Surprisingly, some of the factors once associated with the "Sun Belt" boom do not play a role in attracting people to nerdistans. A survey by the Pennsylvania Economy League showed that the most important factors in determining company location were quality of life, the proximity to professionals, and the proximity to markets. Ranking at the bottom were factors such as climate and taxes. Labor and access to universities ranked in the middle.
For wintry Michigan, the good news is that climate is not a significant factor in attracting high-tech industries, and that the truly significant factors are a skilled labor force and proximity to markets. The bad news is that what causes people to rate an area as having a high "quality of life" category often depends on a sense of "hip-ness" and a perception that a particular region is "happening." Also, the report suggests that the benefits of the excellent University of Michigan system are minimal. It also indicates that people will tolerate higher taxes if they perceive they are living in a hotbed of entrepreneurial activity.
"Entrepreneurial hotbed" does not seem to describe Michigan right now. A recent study by the Ohio-based Buckeye Institute found that of the five Midwestern states, Michigan trailed all except Ohio in real personal income per capita over the last decade. Indeed, in the entire Midwest, only Chicago stands out in the Kotkin and DeVol study as an "information age" center.
At the same time, the change in Chicago in computing and data processing services just since 1990 was remarkable: Employment in information sectors more than doubled.

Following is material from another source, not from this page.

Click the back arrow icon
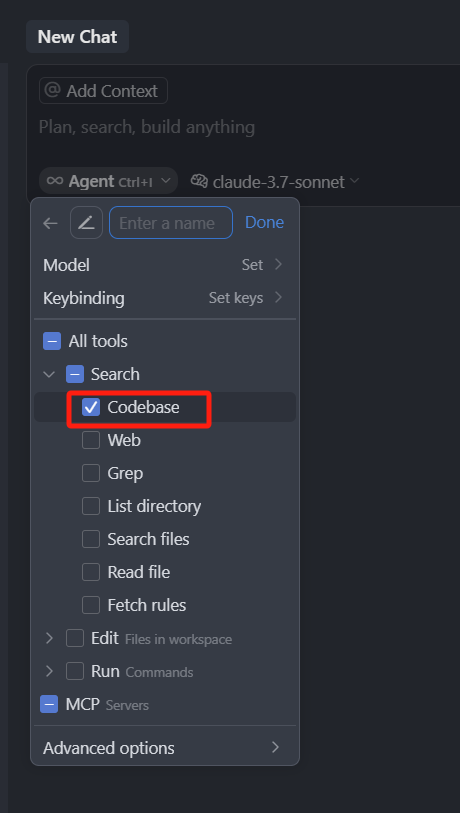The image size is (460, 813). [50, 223]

A "knowledge invasion" is transforming Chicago neighborhoods that once were decaying, as new urbanites employed in the high-tech sectors move in. Yet Detroit, with no such info-tech transformation, has declined in population to half the size it was 40 years ago.
Skeptics may argue that Chicago has always had significant advantages over, say, Detroit. But what about Omaha, Neb., which Kotkin and DeVol conclude has "emerged as a major center of telecommunications technology"? Surely Detroit can do as well as Omaha.
What are the keys to "high-tech," digital-age growth? While there is no government initiative that can by itself change a community's quality of life, it's clear that policy-makers should spend less time and money on flashy, subsidized projects like stadiums and casinos. To attract high-tech entrepreneurs and employees, Detroit and other Michigan cities need to focus on core functions of city government: protecting the citizens and providing high-quality municipal services at reasonable cost. They should upgrade police and fire departments, improve sanitation, cut crime, fix the schools, and contract competitively for a wide range of activities. They also should shed themselves of sky-high taxes, burdensome regulations, and wasteful bureaucracy and begin to think and act like the very entrepreneurial firms they seek to attract.
Detroit's motto ought to be, "If Omaha can do it, so can we!"